Concepcion v. United States (U.S. Supreme Court, June 2022)

In a 5-4 opinion, the Supreme Court held that courts considering an inmate’s motion to reduce sentence pursuant to Section 404(b) of the First Step Act, which applies to crack-cocaine convictions, may consider all relevant materials when considering whether to modify, and by how much, the inmate’s sentence. Some legal scholars believe the opinion should help resolve the circuit split regarding what circumstances a court can consider when reviewing an inmate’s motion for “compassionate release.”

Vega v. Tekoh (U.S. Supreme Court, June 2022)

In a 6-3 opinion, the Supreme Court held that an officer’s interrogation in violation of Miranda does not create a constitutional claim under 42 USC 1983. The Court took a narrow view of Miranda warnings as merely a vehicle to protect other underlying rights, not as an underlying right itself.

Nance v. Ward (U.S. Supreme Court, June 2022)

In a 5-4 opinion, the Supreme Court held that a 1983 claim was the proper vehicle for a death row inmate challenging his manner of execution.

Oklahoma v. Castro-Huerta (U.S. Supreme Court, June 2022)

In a 5-4 decision, the Supreme Court held that the federal government and state government have concurrent jurisdiction to prosecute non-Indians for crimes committed against Indians in Indian country, notwithstanding its recent holding in McGirt v. Oklahoma or Chief Justice Marshall’s 1832 decision in Worcester v. Georgia.

Denezpi v. United States (U.S. Supreme Court, June 2022)

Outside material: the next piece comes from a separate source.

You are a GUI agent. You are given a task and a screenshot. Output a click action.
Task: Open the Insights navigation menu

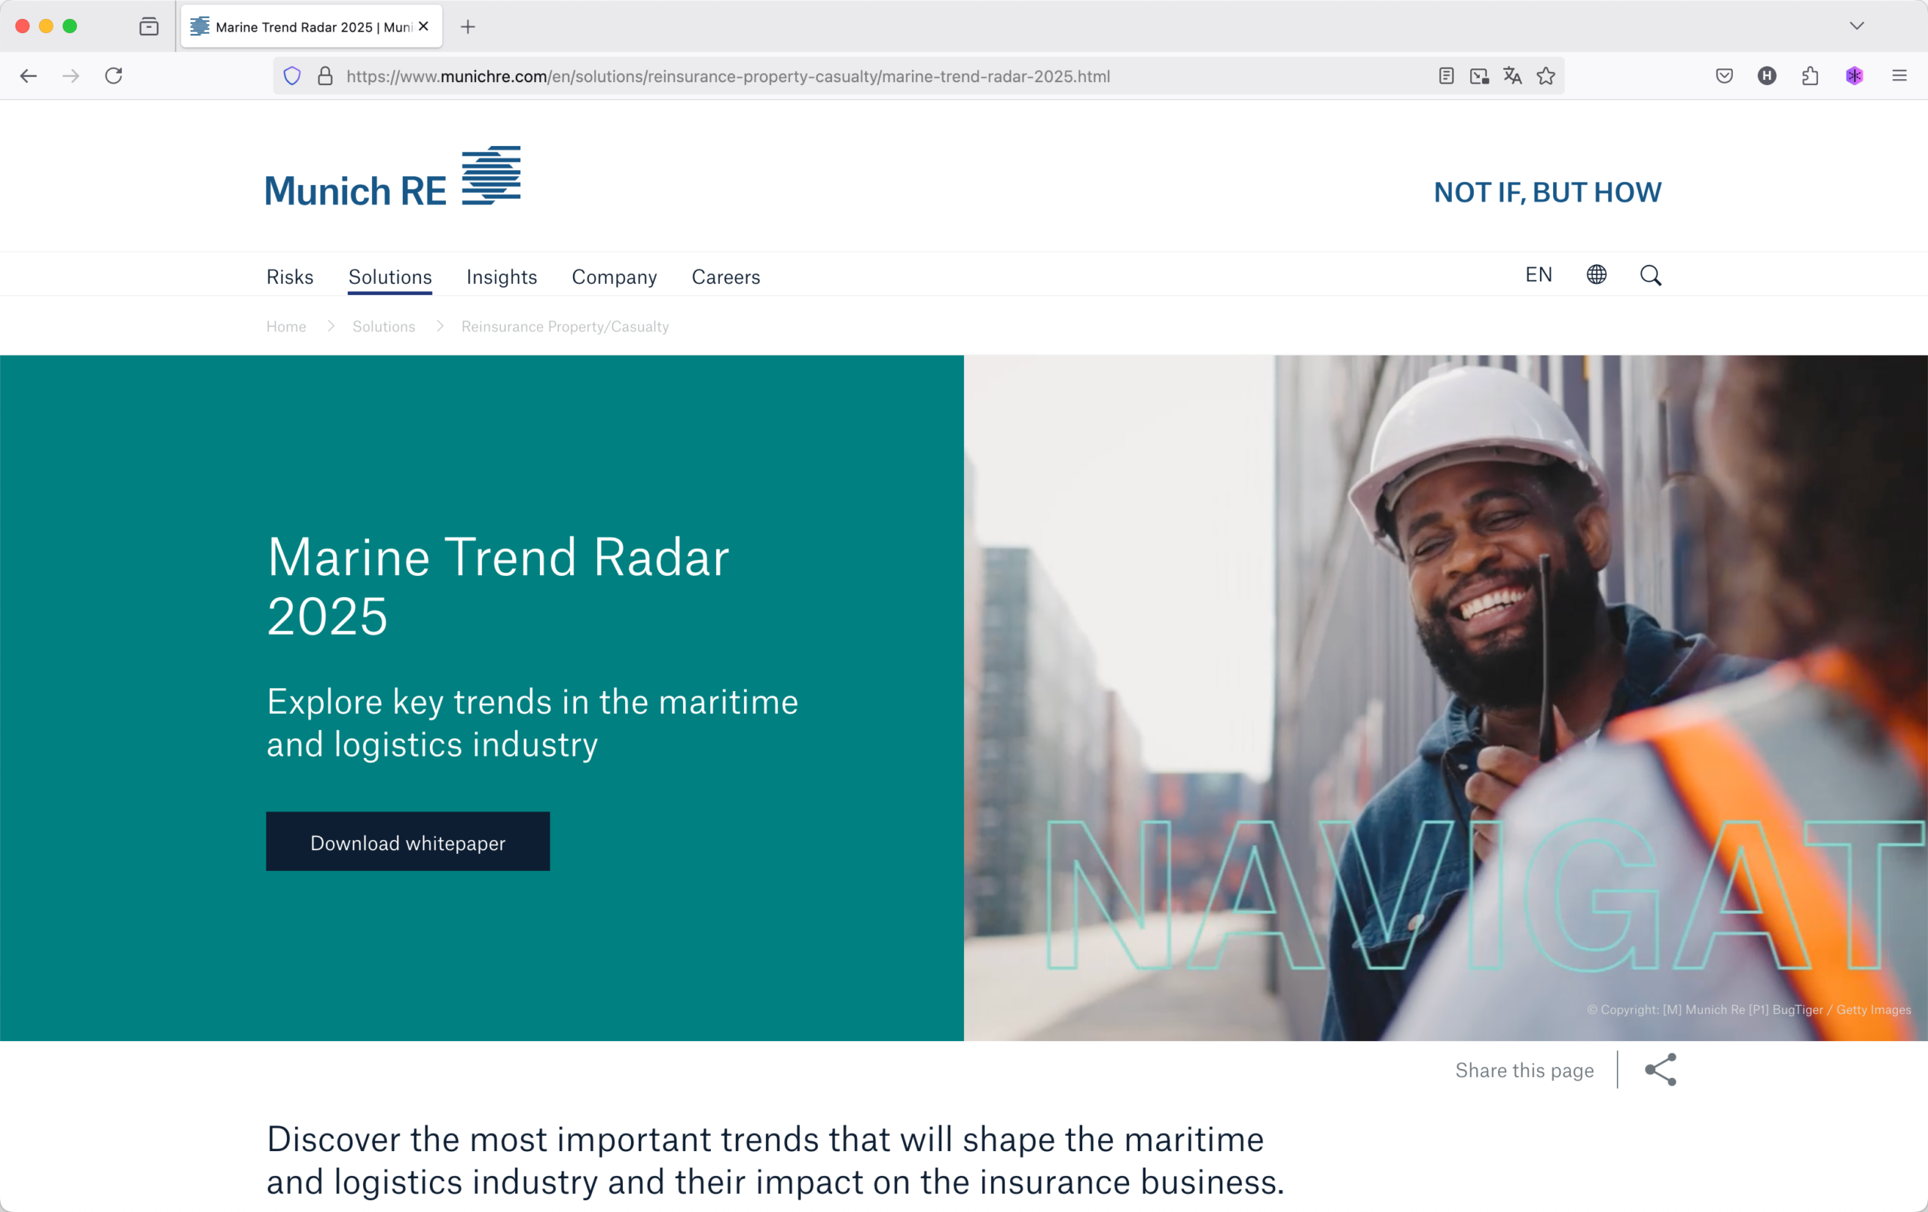(x=501, y=277)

In a 6-3 opinion, the Supreme Court held that the double jeopardy clause does not prohibit subsequent prosecutions under two different codes, here the U.S. Code and the Ute Mountain Ute Code, based on the same underlying conduct. The Court reasoned that the Fifth Amendment prohibits multiple prosecutions for the same “offense,” and offenses are separate if they are defined by separate sovereigns, even if their elements are identical.

Denezpi v. United States (U.S. Supreme Court, June 2022)

In a 6-3 opinion, the Supreme Court affirmed a defendant’s federal conviction, rejecting the defendant’s argument that he could not be prosecuted by the feds after they had already prosecuted him for violations of tribal law based on the same conduct. The Court reasoned that, regardless of the fact that the federal government prosecuted both cases, the offenses being prosecuted were distinct because they were defined by distinct sovereigns–the federal government and the Utes sovereign reservation.

United States v. Taylor (U.S. Supreme Court, June 2022)

In a 7-2 decision, the Supreme Court held that attempted Hobbs Act robbery does not qualify as a “crime of violence” under 924(c) “because no element of the offense requires proof that the defendant used, attempted to use, or threatened to use force.” Applying the categorical approach, the Court held that a generic defendant could be convicted of attempted Hobbs Act robbery without using or threatening force based simply on their “intent” and their taking a non-forceful “substantial step.”

Shoop v. Twyford (U.S. Supreme Court, June 2022)

In a 5-4 opinion, the Supreme Court held that federal district courts do not have the authority under the All Writs Act to issue a transportation order for a prisoner held in state custody so the prisoner may search for exonerating evidence in an evidentiary hearing. To issue such an order, an inmate petitioner must make a showing that the evidence is admissible and supports one of their possible habeas claims. The decision limits district courts’ ability to develop and consider new evidence in Habeas cases.

Shinn v. Martinez Ramirez (SCOTUS, May 2022)

In a 6-3 opinion, the Supreme Court held that there is no right to counsel in state post-conviction proceedings and, as such, a petitioner’s ineffective assistance claim must be evident on the face of the state court record, rather than developed through an evidentiary hearing.